[Element and text location data]
++++++++++++++++++++

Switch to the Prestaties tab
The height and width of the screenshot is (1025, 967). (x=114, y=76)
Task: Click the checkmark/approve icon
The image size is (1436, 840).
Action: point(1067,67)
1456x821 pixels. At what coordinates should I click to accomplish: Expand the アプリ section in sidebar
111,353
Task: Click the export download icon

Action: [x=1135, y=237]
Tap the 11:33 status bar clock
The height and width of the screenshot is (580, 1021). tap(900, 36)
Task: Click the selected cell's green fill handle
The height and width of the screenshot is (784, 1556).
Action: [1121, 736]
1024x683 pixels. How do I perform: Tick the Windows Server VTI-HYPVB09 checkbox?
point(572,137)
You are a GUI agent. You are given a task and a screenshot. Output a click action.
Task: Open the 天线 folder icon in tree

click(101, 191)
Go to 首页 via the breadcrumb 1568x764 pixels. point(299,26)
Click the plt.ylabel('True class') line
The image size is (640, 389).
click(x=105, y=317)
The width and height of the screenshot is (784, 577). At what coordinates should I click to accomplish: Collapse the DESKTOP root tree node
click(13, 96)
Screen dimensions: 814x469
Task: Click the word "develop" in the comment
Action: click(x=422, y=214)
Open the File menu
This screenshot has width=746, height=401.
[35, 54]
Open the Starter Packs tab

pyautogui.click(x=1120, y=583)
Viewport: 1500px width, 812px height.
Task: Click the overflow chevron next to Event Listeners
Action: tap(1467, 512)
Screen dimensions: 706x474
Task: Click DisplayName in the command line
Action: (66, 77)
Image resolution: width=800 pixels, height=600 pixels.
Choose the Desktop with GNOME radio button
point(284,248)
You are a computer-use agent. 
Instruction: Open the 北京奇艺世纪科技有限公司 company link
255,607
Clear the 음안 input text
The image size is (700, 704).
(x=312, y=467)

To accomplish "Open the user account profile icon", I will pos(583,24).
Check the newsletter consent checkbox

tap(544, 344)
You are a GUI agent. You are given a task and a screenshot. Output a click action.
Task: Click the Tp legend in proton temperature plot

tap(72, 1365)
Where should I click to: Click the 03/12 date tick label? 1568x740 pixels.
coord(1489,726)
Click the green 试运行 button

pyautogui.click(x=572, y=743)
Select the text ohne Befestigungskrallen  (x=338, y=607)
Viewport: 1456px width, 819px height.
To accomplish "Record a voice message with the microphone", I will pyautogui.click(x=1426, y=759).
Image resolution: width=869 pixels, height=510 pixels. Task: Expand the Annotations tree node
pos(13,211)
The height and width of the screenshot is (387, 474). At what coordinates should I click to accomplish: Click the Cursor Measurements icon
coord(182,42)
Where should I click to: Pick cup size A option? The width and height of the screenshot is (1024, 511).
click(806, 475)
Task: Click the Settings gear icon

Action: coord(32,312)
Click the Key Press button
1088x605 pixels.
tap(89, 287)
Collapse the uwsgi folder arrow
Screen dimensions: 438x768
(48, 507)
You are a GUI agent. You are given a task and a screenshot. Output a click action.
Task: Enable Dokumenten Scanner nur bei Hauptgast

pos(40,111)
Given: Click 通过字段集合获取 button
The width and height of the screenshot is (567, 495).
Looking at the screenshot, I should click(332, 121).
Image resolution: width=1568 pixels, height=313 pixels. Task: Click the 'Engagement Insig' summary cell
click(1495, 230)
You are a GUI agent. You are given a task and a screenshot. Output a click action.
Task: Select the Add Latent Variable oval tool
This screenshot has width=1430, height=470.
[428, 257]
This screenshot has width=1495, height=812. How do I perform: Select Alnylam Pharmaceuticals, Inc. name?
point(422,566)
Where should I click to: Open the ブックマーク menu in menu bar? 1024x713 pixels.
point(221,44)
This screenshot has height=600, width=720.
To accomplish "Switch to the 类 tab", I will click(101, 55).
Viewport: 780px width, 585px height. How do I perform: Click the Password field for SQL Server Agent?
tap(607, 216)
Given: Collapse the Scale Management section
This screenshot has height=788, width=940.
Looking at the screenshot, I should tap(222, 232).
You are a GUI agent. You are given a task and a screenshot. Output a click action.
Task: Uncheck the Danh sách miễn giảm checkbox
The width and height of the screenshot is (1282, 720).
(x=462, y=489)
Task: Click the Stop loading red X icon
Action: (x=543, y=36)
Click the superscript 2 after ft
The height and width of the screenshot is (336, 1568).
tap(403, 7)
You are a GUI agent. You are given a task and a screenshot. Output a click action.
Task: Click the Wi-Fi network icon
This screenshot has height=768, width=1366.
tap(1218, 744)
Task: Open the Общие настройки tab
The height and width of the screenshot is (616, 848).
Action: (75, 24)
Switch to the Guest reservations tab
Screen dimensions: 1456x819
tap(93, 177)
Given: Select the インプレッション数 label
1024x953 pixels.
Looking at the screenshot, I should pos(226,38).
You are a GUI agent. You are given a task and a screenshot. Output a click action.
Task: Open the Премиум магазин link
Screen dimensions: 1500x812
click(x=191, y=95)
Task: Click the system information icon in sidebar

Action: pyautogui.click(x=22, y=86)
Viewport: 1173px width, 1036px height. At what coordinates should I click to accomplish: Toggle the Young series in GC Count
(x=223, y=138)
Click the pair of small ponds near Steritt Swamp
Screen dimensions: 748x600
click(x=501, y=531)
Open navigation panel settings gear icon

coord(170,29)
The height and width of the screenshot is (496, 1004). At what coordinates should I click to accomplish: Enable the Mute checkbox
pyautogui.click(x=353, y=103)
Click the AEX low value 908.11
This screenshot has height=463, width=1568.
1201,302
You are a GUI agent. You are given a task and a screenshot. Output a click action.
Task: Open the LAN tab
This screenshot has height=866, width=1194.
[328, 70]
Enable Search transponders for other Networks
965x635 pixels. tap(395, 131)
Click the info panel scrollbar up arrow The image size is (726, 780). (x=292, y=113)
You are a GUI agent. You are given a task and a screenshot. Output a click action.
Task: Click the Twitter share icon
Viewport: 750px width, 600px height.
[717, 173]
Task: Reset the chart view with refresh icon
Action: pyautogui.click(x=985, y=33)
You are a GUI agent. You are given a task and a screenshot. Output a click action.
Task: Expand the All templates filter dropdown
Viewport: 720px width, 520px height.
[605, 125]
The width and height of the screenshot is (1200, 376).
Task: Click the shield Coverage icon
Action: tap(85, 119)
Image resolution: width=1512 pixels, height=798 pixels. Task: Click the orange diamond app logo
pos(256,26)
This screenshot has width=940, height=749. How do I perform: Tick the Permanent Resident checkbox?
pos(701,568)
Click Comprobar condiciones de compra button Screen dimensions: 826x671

++++++++++++++++++++

WRITTEN REQUEST => Present every line of the rows above as a Markdown table with the columns "No." and "Text," numbering each line in order and omitting blank lines.

COMPLETED TASK =>
| No. | Text |
|---|---|
| 1 | Switch to the Prestaties tab |
| 2 | The height and width of the screenshot is (1025, 967). (x=114, y=76) |
| 3 | Task: Click the checkmark/approve icon |
| 4 | The image size is (1436, 840). |
| 5 | Action: point(1067,67) |
| 6 | 1456x821 pixels. At what coordinates should I click to accomplish: Expand the アプリ section in sidebar |
| 7 | 111,353 |
| 8 | Task: Click the export download icon |
| 9 | Action: [x=1135, y=237] |
| 10 | Tap the 11:33 status bar clock |
| 11 | The height and width of the screenshot is (580, 1021). tap(900, 36) |
| 12 | Task: Click the selected cell's green fill handle |
| 13 | The height and width of the screenshot is (784, 1556). |
| 14 | Action: [1121, 736] |
| 15 | 1024x683 pixels. How do I perform: Tick the Windows Server VTI-HYPVB09 checkbox? |
| 16 | point(572,137) |
| 17 | You are a GUI agent. You are given a task and a screenshot. Output a click action. |
| 18 | Task: Open the 天线 folder icon in tree |
| 19 | click(101, 191) |
| 20 | Go to 首页 via the breadcrumb 1568x764 pixels. point(299,26) |
| 21 | Click the plt.ylabel('True class') line |
| 22 | The image size is (640, 389). |
| 23 | click(x=105, y=317) |
| 24 | The width and height of the screenshot is (784, 577). At what coordinates should I click to accomplish: Collapse the DESKTOP root tree node |
| 25 | click(13, 96) |
| 26 | Screen dimensions: 814x469 |
| 27 | Task: Click the word "develop" in the comment |
| 28 | Action: click(x=422, y=214) |
| 29 | Open the File menu |
| 30 | This screenshot has width=746, height=401. |
| 31 | [35, 54] |
| 32 | Open the Starter Packs tab |
| 33 | pyautogui.click(x=1120, y=583) |
| 34 | Viewport: 1500px width, 812px height. |
| 35 | Task: Click the overflow chevron next to Event Listeners |
| 36 | Action: tap(1467, 512) |
| 37 | Screen dimensions: 706x474 |
| 38 | Task: Click DisplayName in the command line |
| 39 | Action: (66, 77) |
| 40 | Image resolution: width=800 pixels, height=600 pixels. |
| 41 | Choose the Desktop with GNOME radio button |
| 42 | point(284,248) |
| 43 | You are a computer-use agent.  |
| 44 | Instruction: Open the 北京奇艺世纪科技有限公司 company link |
| 45 | 255,607 |
| 46 | Clear the 음안 input text |
| 47 | The image size is (700, 704). |
| 48 | (x=312, y=467) |
| 49 | To accomplish "Open the user account profile icon", I will pos(583,24). |
| 50 | Check the newsletter consent checkbox |
| 51 | tap(544, 344) |
| 52 | You are a GUI agent. You are given a task and a screenshot. Output a click action. |
| 53 | Task: Click the Tp legend in proton temperature plot |
| 54 | tap(72, 1365) |
| 55 | Where should I click to: Click the 03/12 date tick label? 1568x740 pixels. |
| 56 | coord(1489,726) |
| 57 | Click the green 试运行 button |
| 58 | pyautogui.click(x=572, y=743) |
| 59 | Select the text ohne Befestigungskrallen  (x=338, y=607) |
| 60 | Viewport: 1456px width, 819px height. |
| 61 | To accomplish "Record a voice message with the microphone", I will pyautogui.click(x=1426, y=759). |
| 62 | Image resolution: width=869 pixels, height=510 pixels. Task: Expand the Annotations tree node |
| 63 | pos(13,211) |
| 64 | The height and width of the screenshot is (387, 474). At what coordinates should I click to accomplish: Click the Cursor Measurements icon |
| 65 | coord(182,42) |
| 66 | Where should I click to: Pick cup size A option? The width and height of the screenshot is (1024, 511). |
| 67 | click(806, 475) |
| 68 | Task: Click the Settings gear icon |
| 69 | Action: coord(32,312) |
| 70 | Click the Key Press button |
| 71 | 1088x605 pixels. |
| 72 | tap(89, 287) |
| 73 | Collapse the uwsgi folder arrow |
| 74 | Screen dimensions: 438x768 |
| 75 | (48, 507) |
| 76 | You are a GUI agent. You are given a task and a screenshot. Output a click action. |
| 77 | Task: Enable Dokumenten Scanner nur bei Hauptgast |
| 78 | pos(40,111) |
| 79 | Given: Click 通过字段集合获取 button |
| 80 | The width and height of the screenshot is (567, 495). |
| 81 | Looking at the screenshot, I should click(332, 121). |
| 82 | Image resolution: width=1568 pixels, height=313 pixels. Task: Click the 'Engagement Insig' summary cell |
| 83 | click(1495, 230) |
| 84 | You are a GUI agent. You are given a task and a screenshot. Output a click action. |
| 85 | Task: Select the Add Latent Variable oval tool |
| 86 | This screenshot has width=1430, height=470. |
| 87 | [428, 257] |
| 88 | This screenshot has width=1495, height=812. How do I perform: Select Alnylam Pharmaceuticals, Inc. name? |
| 89 | point(422,566) |
| 90 | Where should I click to: Open the ブックマーク menu in menu bar? 1024x713 pixels. |
| 91 | point(221,44) |
| 92 | This screenshot has height=600, width=720. |
| 93 | To accomplish "Switch to the 类 tab", I will click(101, 55). |
| 94 | Viewport: 780px width, 585px height. How do I perform: Click the Password field for SQL Server Agent? |
| 95 | tap(607, 216) |
| 96 | Given: Collapse the Scale Management section |
| 97 | This screenshot has height=788, width=940. |
| 98 | Looking at the screenshot, I should tap(222, 232). |
| 99 | You are a GUI agent. You are given a task and a screenshot. Output a click action. |
| 100 | Task: Uncheck the Danh sách miễn giảm checkbox |
| 101 | The width and height of the screenshot is (1282, 720). |
| 102 | (x=462, y=489) |
| 103 | Task: Click the Stop loading red X icon |
| 104 | Action: (x=543, y=36) |
| 105 | Click the superscript 2 after ft |
| 106 | The height and width of the screenshot is (336, 1568). |
| 107 | tap(403, 7) |
| 108 | You are a GUI agent. You are given a task and a screenshot. Output a click action. |
| 109 | Task: Click the Wi-Fi network icon |
| 110 | This screenshot has height=768, width=1366. |
| 111 | tap(1218, 744) |
| 112 | Task: Open the Общие настройки tab |
| 113 | The height and width of the screenshot is (616, 848). |
| 114 | Action: (75, 24) |
| 115 | Switch to the Guest reservations tab |
| 116 | Screen dimensions: 1456x819 |
| 117 | tap(93, 177) |
| 118 | Given: Select the インプレッション数 label |
| 119 | 1024x953 pixels. |
| 120 | Looking at the screenshot, I should pos(226,38). |
| 121 | You are a GUI agent. You are given a task and a screenshot. Output a click action. |
| 122 | Task: Open the Премиум магазин link |
| 123 | Screen dimensions: 1500x812 |
| 124 | click(x=191, y=95) |
| 125 | Task: Click the system information icon in sidebar |
| 126 | Action: pyautogui.click(x=22, y=86) |
| 127 | Viewport: 1173px width, 1036px height. At what coordinates should I click to accomplish: Toggle the Young series in GC Count |
| 128 | (x=223, y=138) |
| 129 | Click the pair of small ponds near Steritt Swamp |
| 130 | Screen dimensions: 748x600 |
| 131 | click(x=501, y=531) |
| 132 | Open navigation panel settings gear icon |
| 133 | coord(170,29) |
| 134 | The height and width of the screenshot is (496, 1004). At what coordinates should I click to accomplish: Enable the Mute checkbox |
| 135 | pyautogui.click(x=353, y=103) |
| 136 | Click the AEX low value 908.11 |
| 137 | This screenshot has height=463, width=1568. |
| 138 | 1201,302 |
| 139 | You are a GUI agent. You are given a task and a screenshot. Output a click action. |
| 140 | Task: Open the LAN tab |
| 141 | This screenshot has height=866, width=1194. |
| 142 | [328, 70] |
| 143 | Enable Search transponders for other Networks |
| 144 | 965x635 pixels. tap(395, 131) |
| 145 | Click the info panel scrollbar up arrow The image size is (726, 780). (x=292, y=113) |
| 146 | You are a GUI agent. You are given a task and a screenshot. Output a click action. |
| 147 | Task: Click the Twitter share icon |
| 148 | Viewport: 750px width, 600px height. |
| 149 | [717, 173] |
| 150 | Task: Reset the chart view with refresh icon |
| 151 | Action: pyautogui.click(x=985, y=33) |
| 152 | You are a GUI agent. You are given a task and a screenshot. Output a click action. |
| 153 | Task: Expand the All templates filter dropdown |
| 154 | Viewport: 720px width, 520px height. |
| 155 | [605, 125] |
| 156 | The width and height of the screenshot is (1200, 376). |
| 157 | Task: Click the shield Coverage icon |
| 158 | Action: tap(85, 119) |
| 159 | Image resolution: width=1512 pixels, height=798 pixels. Task: Click the orange diamond app logo |
| 160 | pos(256,26) |
| 161 | This screenshot has width=940, height=749. How do I perform: Tick the Permanent Resident checkbox? |
| 162 | pos(701,568) |
| 163 | Click Comprobar condiciones de compra button Screen dimensions: 826x671 |